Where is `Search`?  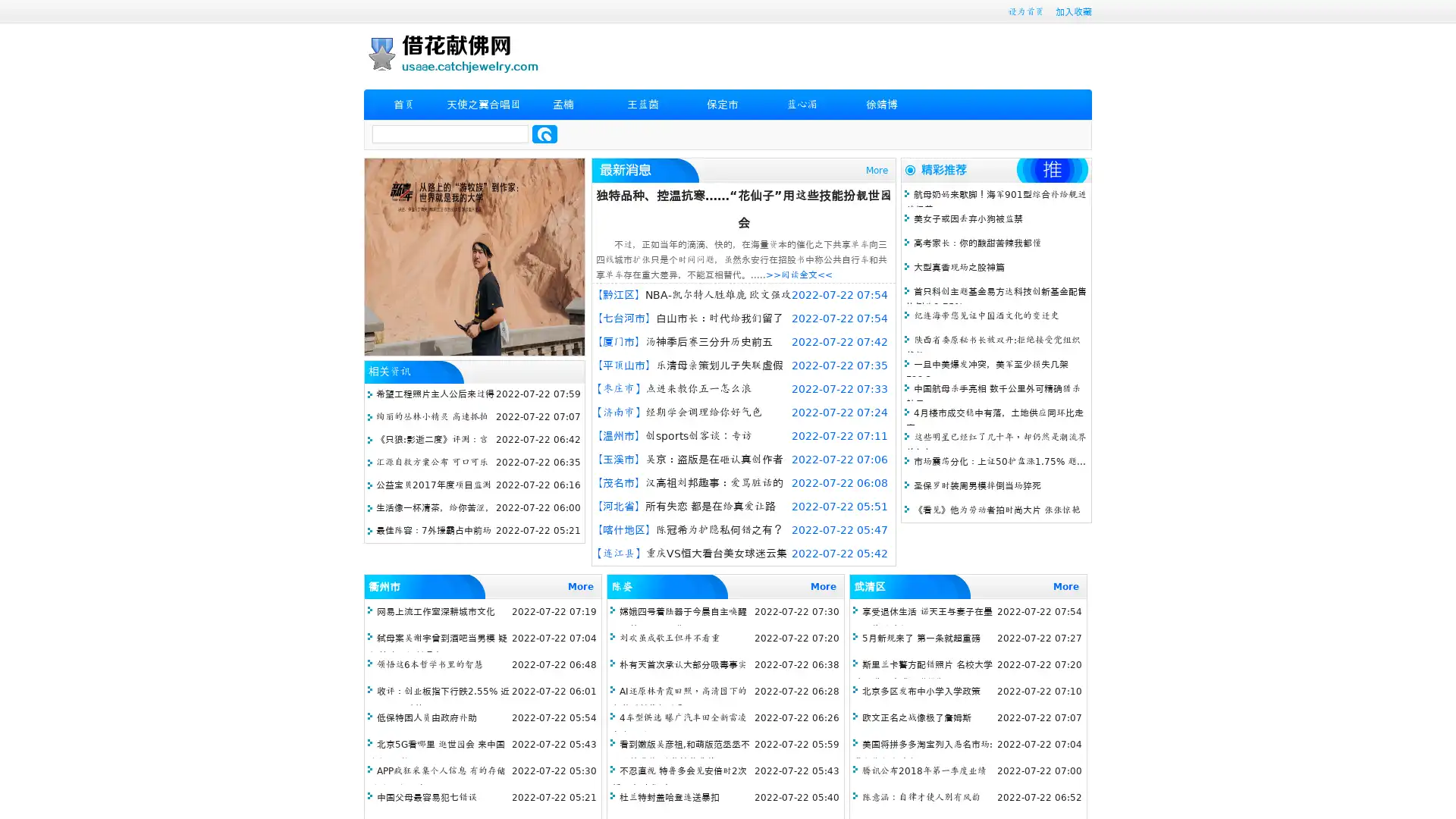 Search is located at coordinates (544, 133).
* * *
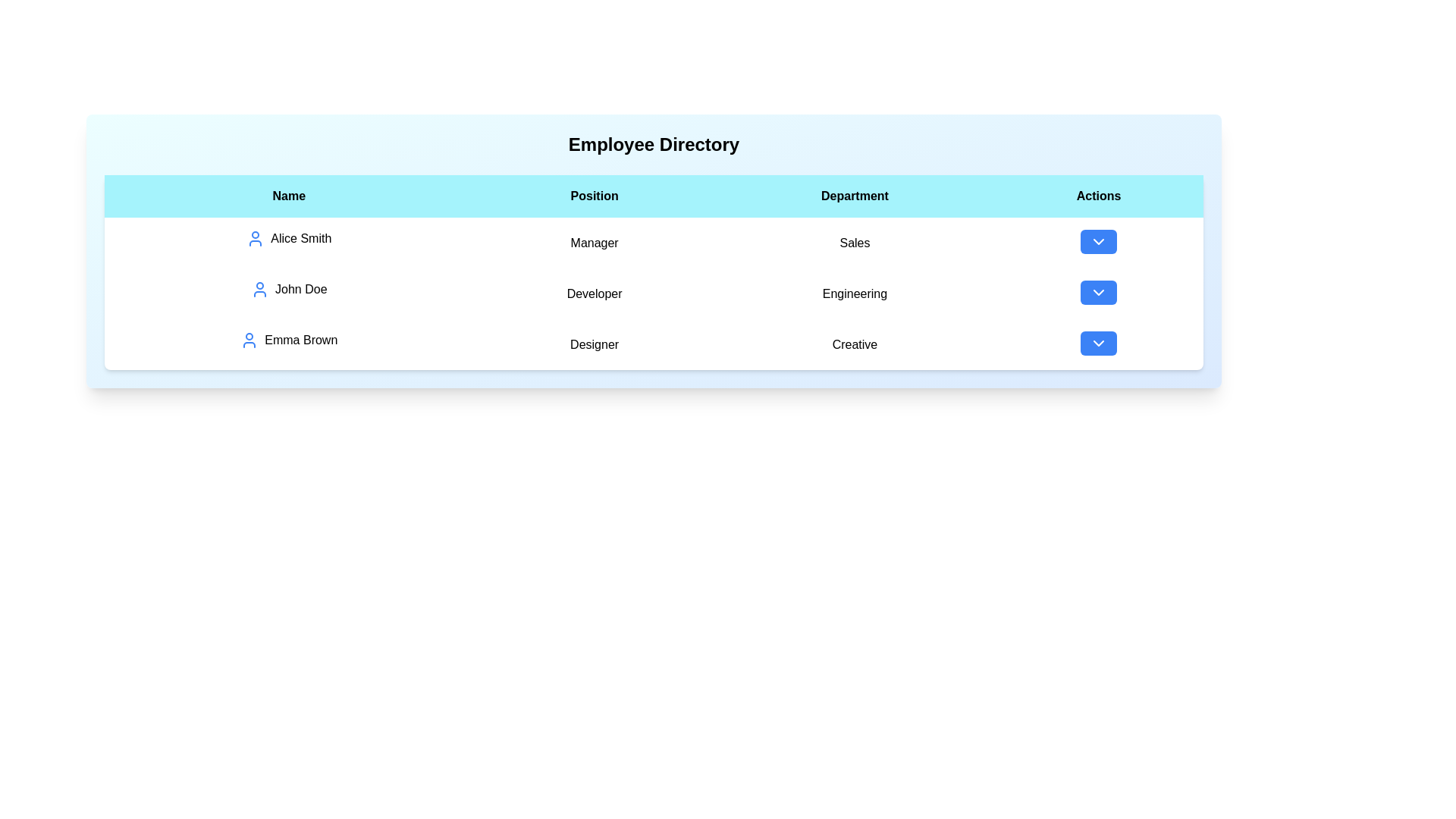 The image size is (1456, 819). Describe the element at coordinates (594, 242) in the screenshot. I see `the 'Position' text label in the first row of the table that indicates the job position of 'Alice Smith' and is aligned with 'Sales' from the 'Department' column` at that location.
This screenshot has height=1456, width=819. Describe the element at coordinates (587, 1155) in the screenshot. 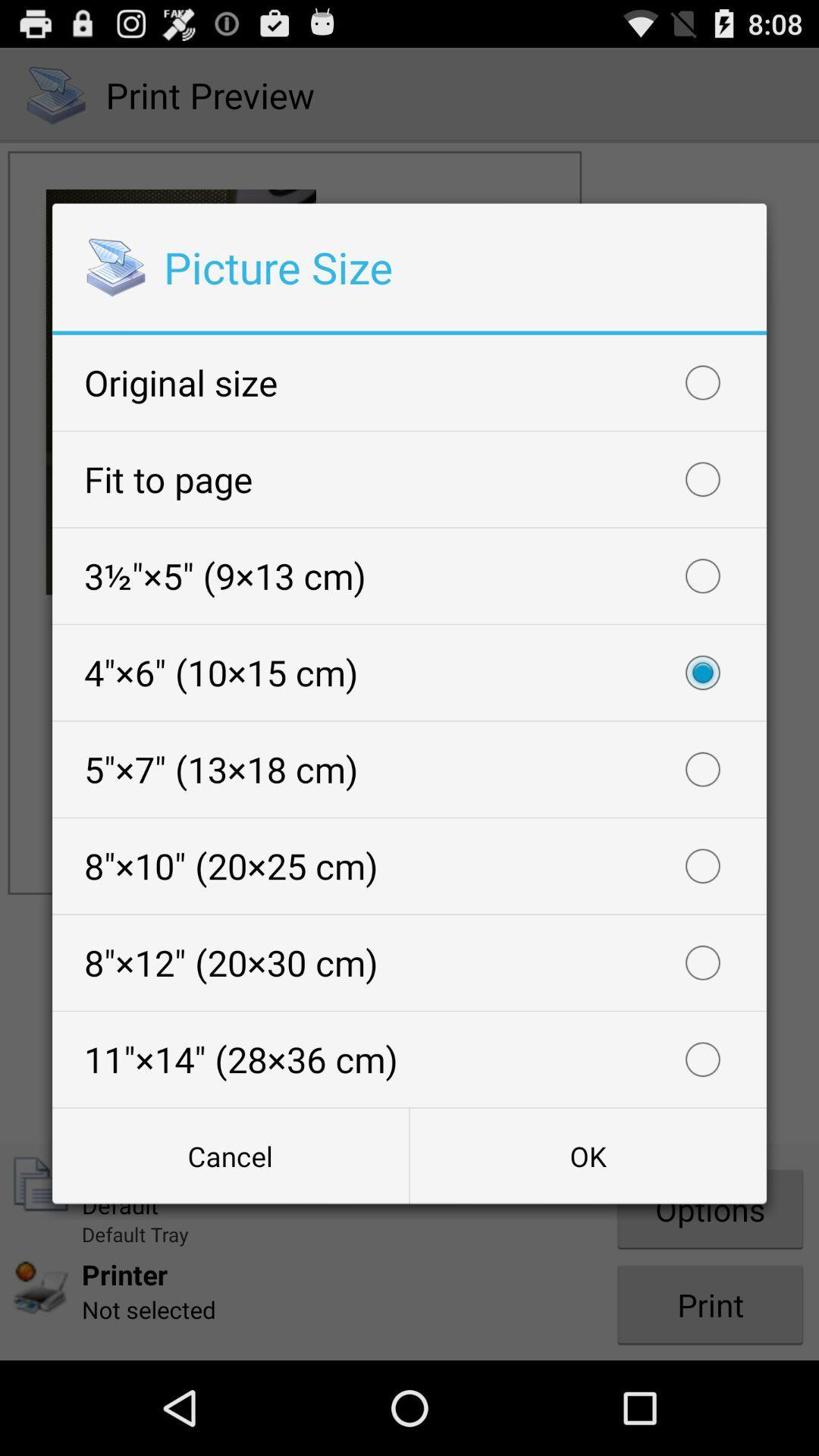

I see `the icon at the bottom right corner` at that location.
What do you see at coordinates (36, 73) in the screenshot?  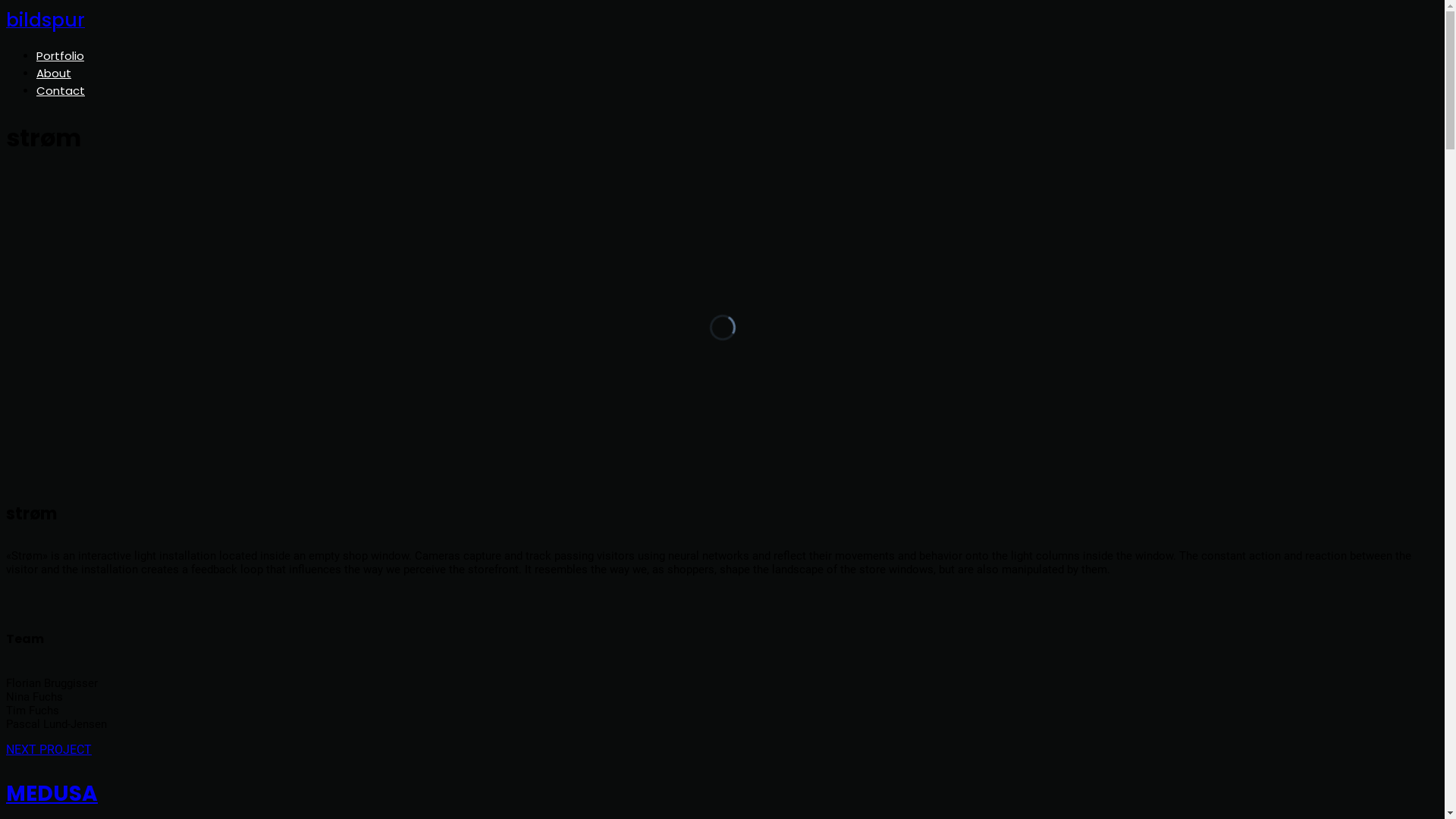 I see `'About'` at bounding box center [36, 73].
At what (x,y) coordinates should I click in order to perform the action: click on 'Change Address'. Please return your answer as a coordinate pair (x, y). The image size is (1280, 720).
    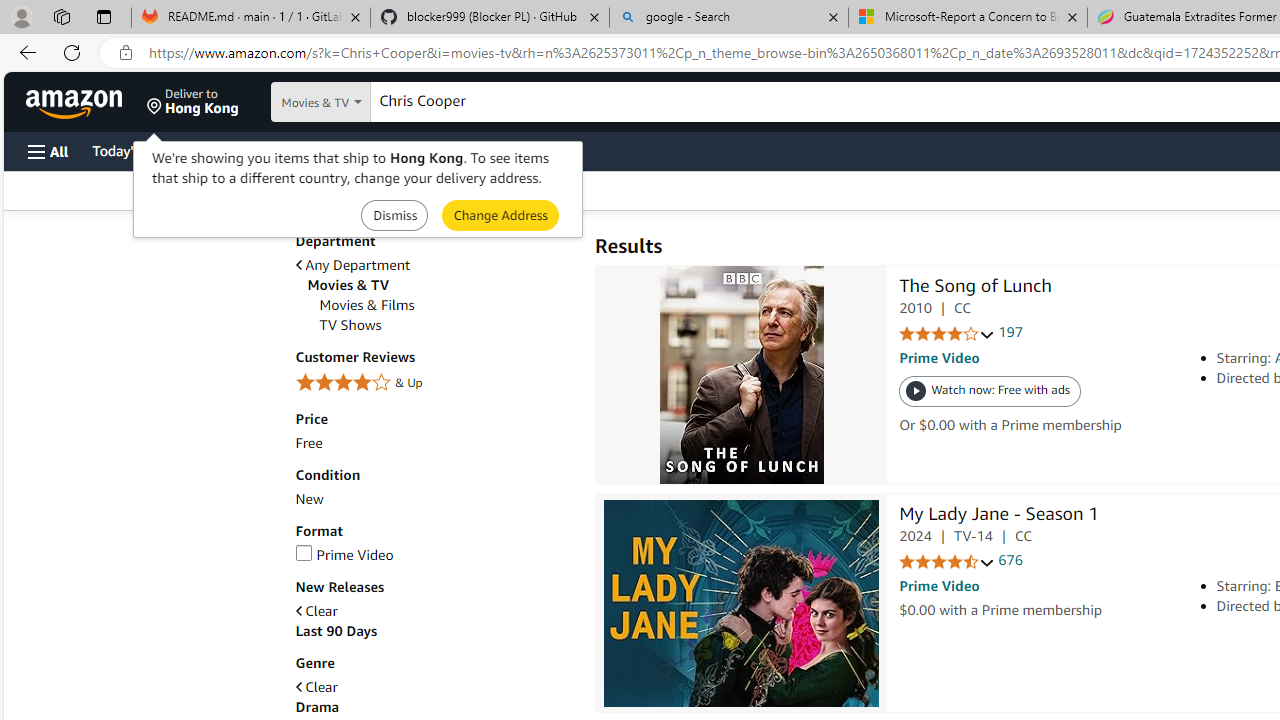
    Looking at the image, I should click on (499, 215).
...
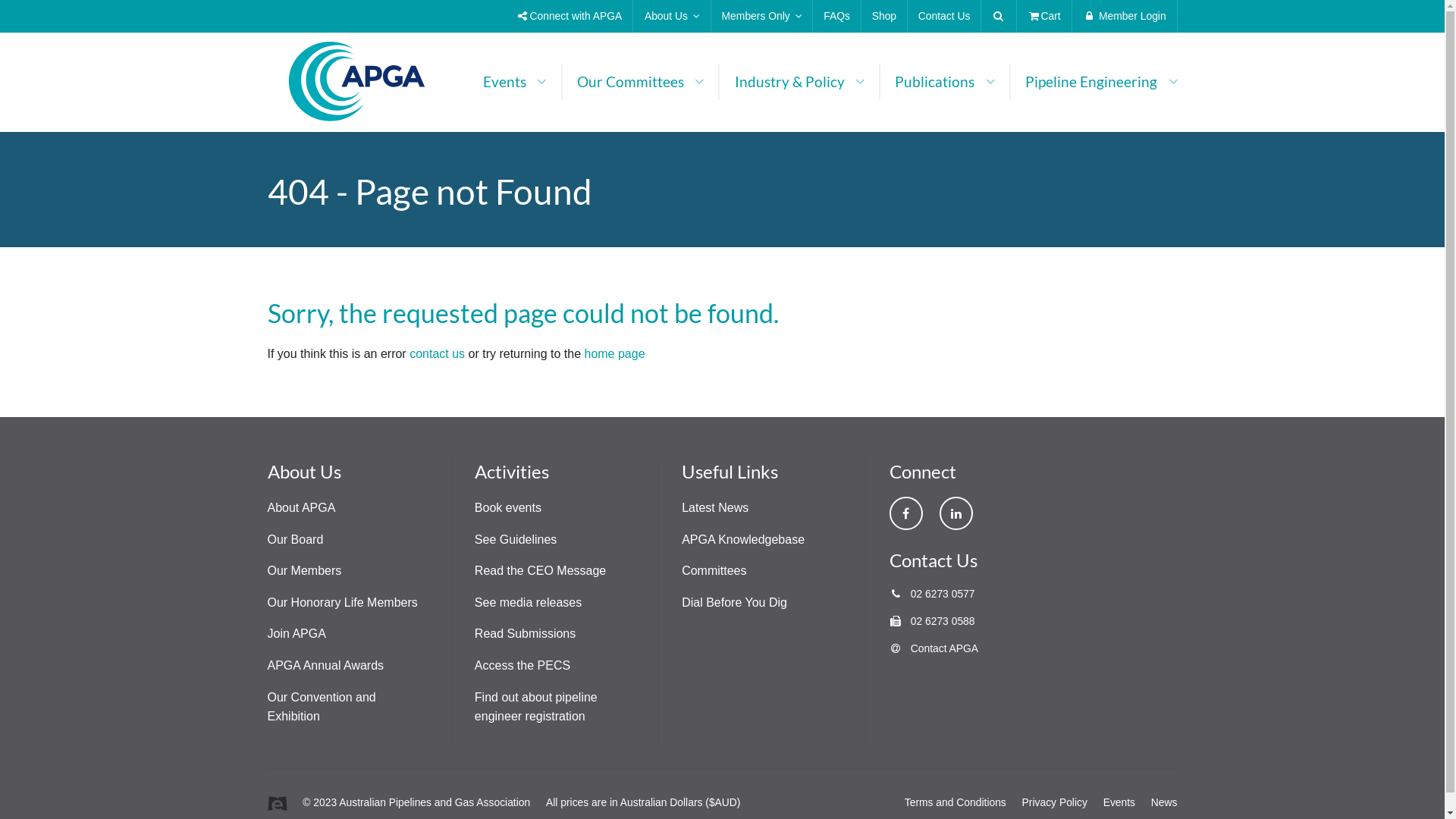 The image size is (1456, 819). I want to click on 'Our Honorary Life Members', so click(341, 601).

■ Required work
Revise the records from the line containing "At what (x,y)" through the line containing "Looking at the", inclusive, replacing "Change Address" with "Edit Address" and leaving everything else unchanged. Give only those lines, without the pictures.

■ Task result
At what (x,y) coordinates should I click in order to perform the action: click on 'Edit Address'. Please return your answer as a coordinate pair (x, y). The image size is (1280, 720).
    Looking at the image, I should click on (499, 215).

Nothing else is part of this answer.